The first line of the entries below, the line containing "Bouillotte (45, 765)", and every line between them should be repeated exactly, and nothing else.

————————

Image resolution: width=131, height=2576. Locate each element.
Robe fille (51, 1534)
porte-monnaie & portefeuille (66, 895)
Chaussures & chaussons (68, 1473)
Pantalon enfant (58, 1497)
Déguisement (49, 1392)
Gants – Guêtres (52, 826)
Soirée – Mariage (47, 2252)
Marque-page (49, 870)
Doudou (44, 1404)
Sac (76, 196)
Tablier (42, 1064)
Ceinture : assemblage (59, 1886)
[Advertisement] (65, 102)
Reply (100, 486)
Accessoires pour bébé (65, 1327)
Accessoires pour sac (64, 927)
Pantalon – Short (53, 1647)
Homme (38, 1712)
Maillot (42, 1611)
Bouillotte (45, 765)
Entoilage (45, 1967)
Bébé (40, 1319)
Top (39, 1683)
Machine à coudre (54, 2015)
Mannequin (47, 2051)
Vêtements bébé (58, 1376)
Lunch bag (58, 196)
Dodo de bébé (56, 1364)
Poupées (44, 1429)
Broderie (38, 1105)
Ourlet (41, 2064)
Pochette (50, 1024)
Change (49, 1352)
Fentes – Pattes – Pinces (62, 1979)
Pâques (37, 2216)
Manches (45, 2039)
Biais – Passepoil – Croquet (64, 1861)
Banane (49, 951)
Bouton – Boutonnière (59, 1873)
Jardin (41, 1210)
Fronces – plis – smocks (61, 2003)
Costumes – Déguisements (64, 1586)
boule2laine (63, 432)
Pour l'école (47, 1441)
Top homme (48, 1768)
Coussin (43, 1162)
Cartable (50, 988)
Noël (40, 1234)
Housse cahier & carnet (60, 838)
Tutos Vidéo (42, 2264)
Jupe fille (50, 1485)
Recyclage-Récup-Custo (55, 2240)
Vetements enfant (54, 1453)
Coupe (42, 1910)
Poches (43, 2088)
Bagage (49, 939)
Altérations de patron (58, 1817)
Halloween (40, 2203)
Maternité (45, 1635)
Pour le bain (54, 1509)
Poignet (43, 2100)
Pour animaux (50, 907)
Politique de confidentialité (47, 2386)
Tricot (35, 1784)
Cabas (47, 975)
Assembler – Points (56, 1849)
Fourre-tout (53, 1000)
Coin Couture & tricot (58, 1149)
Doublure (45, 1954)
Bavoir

————————

◆ **Finished task**
Image resolution: width=131, height=2576. Locate each element.
Robe fille (51, 1534)
porte-monnaie & portefeuille (66, 895)
Chaussures & chaussons (68, 1473)
Pantalon enfant (58, 1497)
Déguisement (49, 1392)
Gants – Guêtres (52, 826)
Soirée – Mariage (47, 2252)
Marque-page (49, 870)
Doudou (44, 1404)
Sac (76, 196)
Tablier (42, 1064)
Ceinture : assemblage (59, 1886)
[Advertisement] (65, 102)
Reply (100, 486)
Accessoires pour bébé (65, 1327)
Accessoires pour sac (64, 927)
Pantalon – Short (53, 1647)
Homme (38, 1712)
Maillot (42, 1611)
Bouillotte (45, 765)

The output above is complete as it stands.